ARTIKEL
────────
Inilah
Sa’id bin al-Musayyib rahimahullah, seorang tokoh ulama tabi’in. Amirul
Mukminin Abdul Malik bin Marwan datang kepadanya melamar putrinya untuk
putra mahkota, al-Walid bin Abdul Malik. Putrinya, ketika itu adalah
wanita yang paling cantik dan paling sempurna, serta paling tahu (alim)
dengan Kitab Allah dan Sunnah Rasul-Nya. Tetapi Sa’id bin al-Musayyib
tidak ragu untuk meminta maaf (menolak) lamarannya, dan tetap bertahan
kendati ia mendapat siksaan yang ditimpakan Abdul Malik kepadanya,
hingga ia mencambuknya seratus cambukan. Hal itu karena al-Musayyib tahu
sikap al-Walid yang kasar dan selalu memperturutkan hawa nafsu.
Sang
alim yang mulia itu kembali ke Madinah, lalu diziarahi oleh Abdullah
bin Abi Wada’ah, salah seorang muridnya. Lantas al-Musayyib bertanya
tentang kondisinya hingga ia mengetahui bahwa istrinya telah meninggal.
Maka ia berkata kepadanya, “Tidakkah kamu mencari wanita lain?”
“Semoga
Allah Ta’ala merahmati Anda, siapakah yang akan menikahkanku sedang aku
tidak memiliki kecuali dua atau tiga dirham?” Jawabnya.
Sa’id berkata kepadanya, “Aku (yang) akan menikahkanmu.”
Dia bertanya, “Benar, Anda akan melakukannya?”
Ia berkata, “Ya.”
Lalu dia pun menikahkannya dengan putrinya dengan mahar dua atau tiga dirham.
Demikianlah,
Sa’id bin al-Musayyib rahimahullah lebih mengutamakan laki-laki yang
fakir tapi bertakwa, yang memiliki kemampuan dalam agama di atas Amirul
Mukminin yang kaya raya.
Tidak
hanya sampai di situ, ketentraman dan keyakinannya pada agama laki-laki
yang fakir itu sampai kepada seperti yang diceritakan tentangnya.
Abdullah
bin Abi Wada’ah menuturkan, “Aku pun bangkit, sedang aku tidak tahu
akan berbuat apa lantaran amat bahagia. Aku berjalan pulang ke rumahku
dan mulai berpikir kepada siapa aku meminjam uang, dari siapa aku akan
berhutang? Aku pun shalat Maghrib, lalu beranjak ke rumah.
────────
BARIS YANG DITAMPILKAN

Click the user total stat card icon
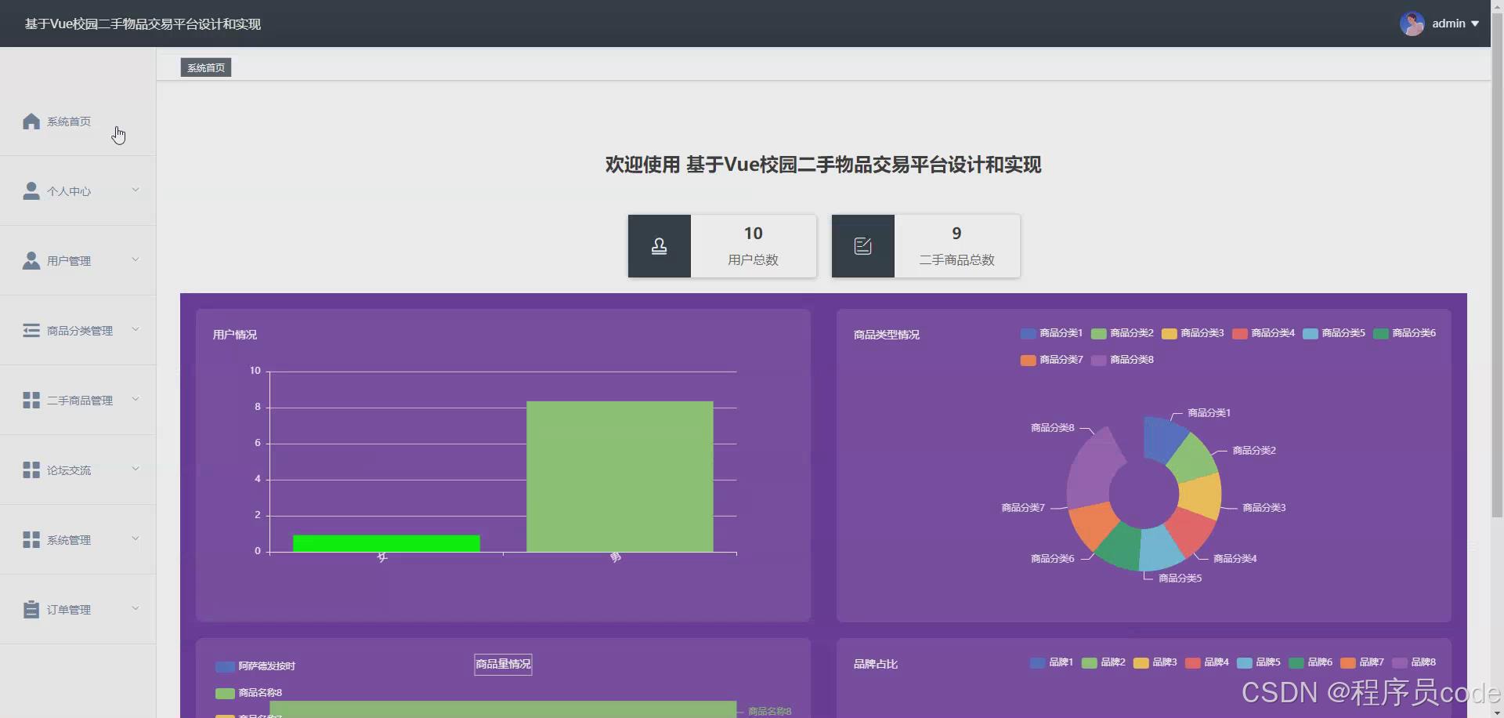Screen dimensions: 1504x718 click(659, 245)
────────
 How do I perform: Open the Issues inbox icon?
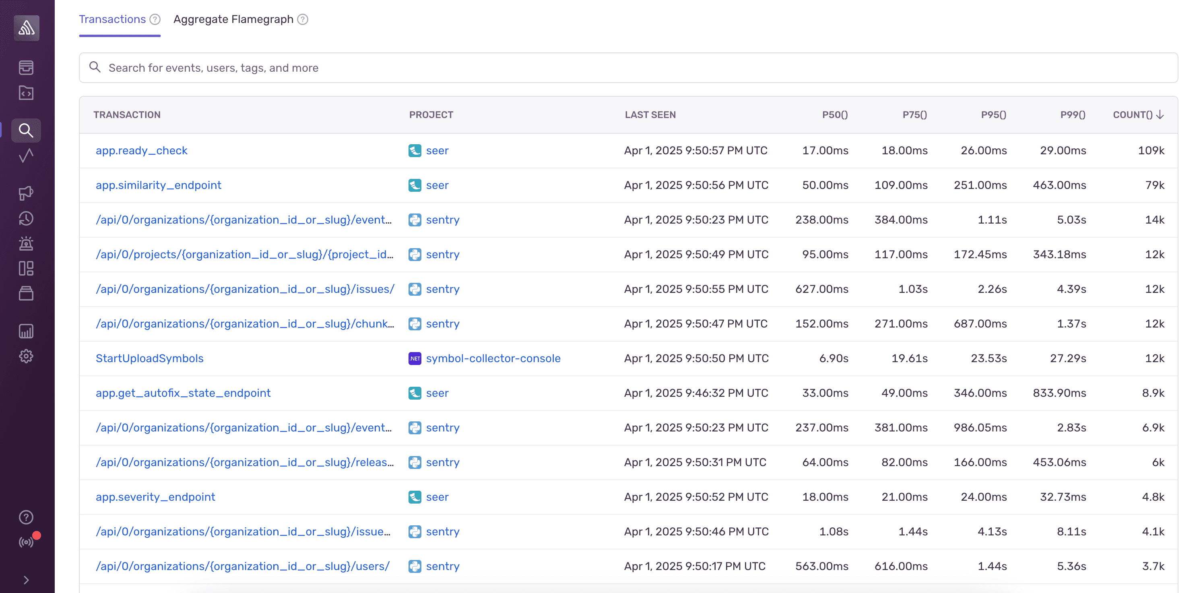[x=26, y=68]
────────
TUGAS 1
Tuliskan nama setiap orang yang disebut dengan namanya dalam artikel tentang Sa'id bin al-Musayyib.
TUGAS 2
Teruskan artikel tentang Sa'id bin al-Musayyib setelah kalimat terakhirnya.
Baris-baris di atas adalah bahan tersendiri yang tidak berhubungan dengan artikel.

JAWABAN LATIHAN 1
Sa'id bin al-Musayyib, Abdul Malik bin Marwan, al-Walid bin Abdul Malik, Abdullah bin Abi Wada'ah

JAWABAN LATIHAN 2
Kunyalakan
lampu, dan waktu itu aku sedang berpuasa. Aku menyegerakan makan
malamku sebagai buka, yaitu berupa roti dan minyak. Tiba-tiba pintu
rumahku ada yang mengetuk. Aku bertanya, ‘Siapa?’
Dia menjawab, ‘Sa’id…’
Aku mengingat-ingat setiap orang yang namanya Sa’id, maka tidak ada kecuali Sa’id bin al-Musayyib.
Yang
demikian itu, karena ia tidak terlihat selama empat puluh tahun,
kecuali (berada) di antara rumahnya dan masjid. Aku pun keluar untuk
menemuinya, dan ternyata dia adalah Sa’id bin al-Musayyib. Aku mengira
bahwa dia memiliki sebuah keperluan, saya berkata, ‘Wahai Abu Muhammad
(yakni Sa’id al-Musayyib), sekiranya engkau mengirim utusan kepadaku
(biar aku yang datang kepadamu).’
Dia berkata, ‘Tidak. Kamu lebih berhak untuk didatangi.’
Aku berkata, ‘Kalau begitu, apa yang engkau perintahkan?’
Ia
berkata, ‘Sesungguhnya dahulu kamu seorang bujangan, maka kamu pun
menikah. Aku tidak mau membiarkanmu malam ini tidur seorang diri. Ini
istrimu.’
Ternyata
ia berdiri di belakangnya. Kemudian ia mengambil tangannya dan
mendorongnya ke pintu lalu menutupnya. Wanita itu jatuh lantaran malu.
Aku menutup ulang pintu itu, lalu melangkah ke arah mangkuk tempat roti
dan minyak. Aku meletakkannya di bayangan lampu agar ia tidak
melihatnya. Kemudian aku naik ke loteng dan memanggil para tetangga.
Mereka pun datang. Mereka bertanya, ‘Ada apa denganmu?’
Aku
berkata, ‘Sungguh, aku telah dinikahkan oleh Sa’id bin al-Musayyib
dengan putrinya hari ini, ia membawanya malam ini tanpa sepengetahuan
orang.”
Mereka berkata, ‘Sa’id menikahkanmu?!’
Saya menjawab, ‘Ya.’
Mereka bertanya, ‘Sekarang (putri)nya di rumah ini?!’
Saya menjawab, ‘Ya.’
Mereka pun mendatanginya.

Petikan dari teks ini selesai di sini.